Suara.com - Peneliti dari Pusat Kajian Antikorupsi (Pukat) Universitas Gadjah Mada (UGM), Zaenur Rohman, menanggapi sikap Badan Legislasi (Baleg) DPR RI yang sepakat untuk merevisi Undang-Undang Pilkada tanpa mengakomodir Putusan Mahkamah Konstitusi (MK) secara keseluruhan.
Dia menegaskan bahwa putusan MK bersifat final dan mengikat. MK juga disebut sebagai penafsir tunggal konstitusi sehingga boleh ada yang melawan putusan MK.

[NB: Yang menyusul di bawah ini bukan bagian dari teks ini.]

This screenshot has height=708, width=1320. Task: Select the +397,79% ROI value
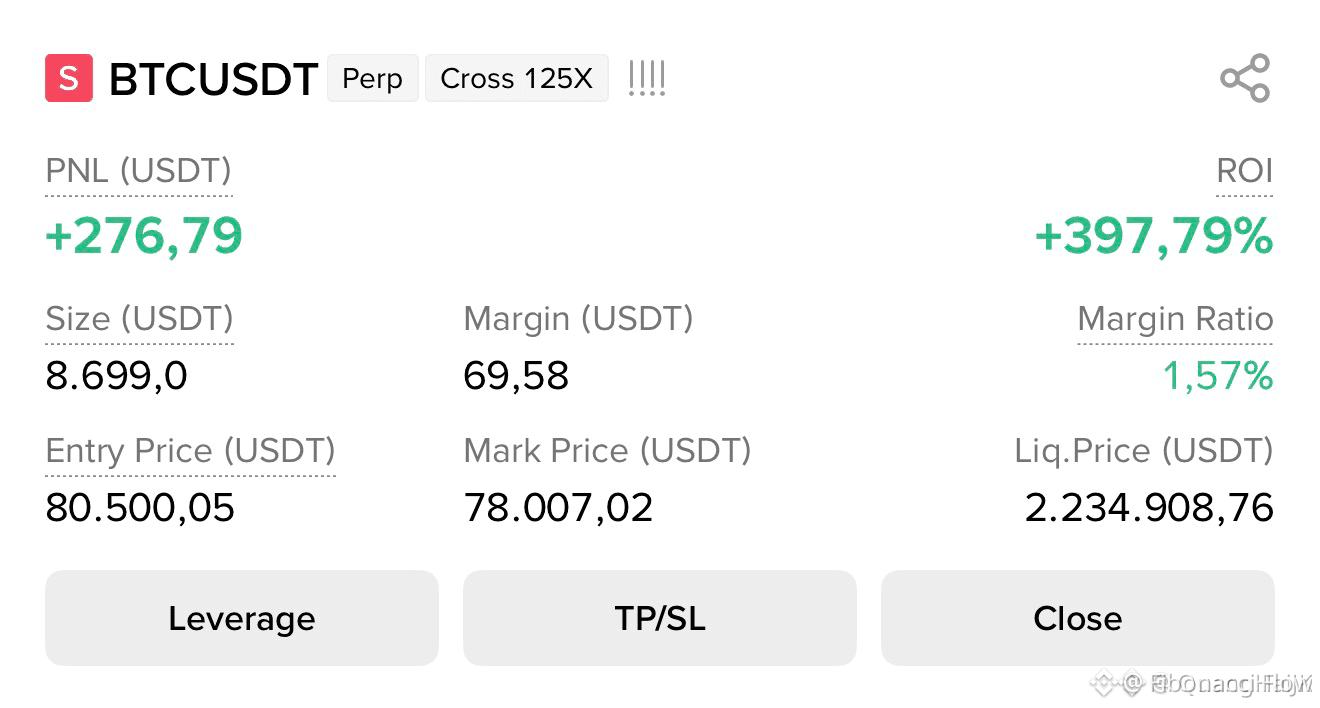[x=1154, y=237]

"Tidak ada satupun orang atau lembaga atau kelompok yang boleh dapat diizinkan melawan putusan Mahkamah Konstitusi," kata Zaenur kepada Suara.com, Rabu (21/8/2024).
"Ketika DPR dan Presiden tidak mengindahkan putusan Mahkamah Konstitusi dengan alasan karena memilih menggunakan putusan Mahkamah Agung itu sama saja dengan melawan konstitusi," tambah dia.
Sebab, Zaenur menjelaskan Mahkamah Agung mengadili peraturan perundang-undangan di bawah undang-undang sementara Mahkamah Konstitusi punya wewenang untuk mengadili konstitusionalitas sebuah undang-undang terhadap UUD 1945.
"Ketika undang-undangnya sudah diubah maknanya oleh putusan Mahkamah Konstitusi, otomatis peraturan di bawahnya harus mengikuti," tegas Zaenur.
Untuk itu, dia menegaskan bahwa apa yang dilakukan Baleg DPR RI dengan menyepakati revisi UU Pilkada tanpa mengikut putusan MK adalah pelanggaran terhadap konstitusi.
"Artinya DPR dan Presiden telah melakukan apa yang disebut sebagai contra legem. Bahkan, tidak sekadar contra legem tetapi juga merupakan satu bentuk melawan konstitusi Undang-Undang Dasar 1945," tandas Zaenur.
Sebelumnya, Baleg DPR RI menyepakati revisi UU Pilkada secara cepat, termasuk perihal syarat batas usia calon kepala daerah. Alih-alih mengikuti Putusan MK, Baleg DPR RI justru bersepakat untuk merujuk pada Putusan Mahkamah Agung (MA).
Putusan MA itu diketahui diketuk pada 29 Mei 2024 lalu yang menyatakan calon gubernur dan wakil gubernur minimal berusia 30 tahun saat dilantik.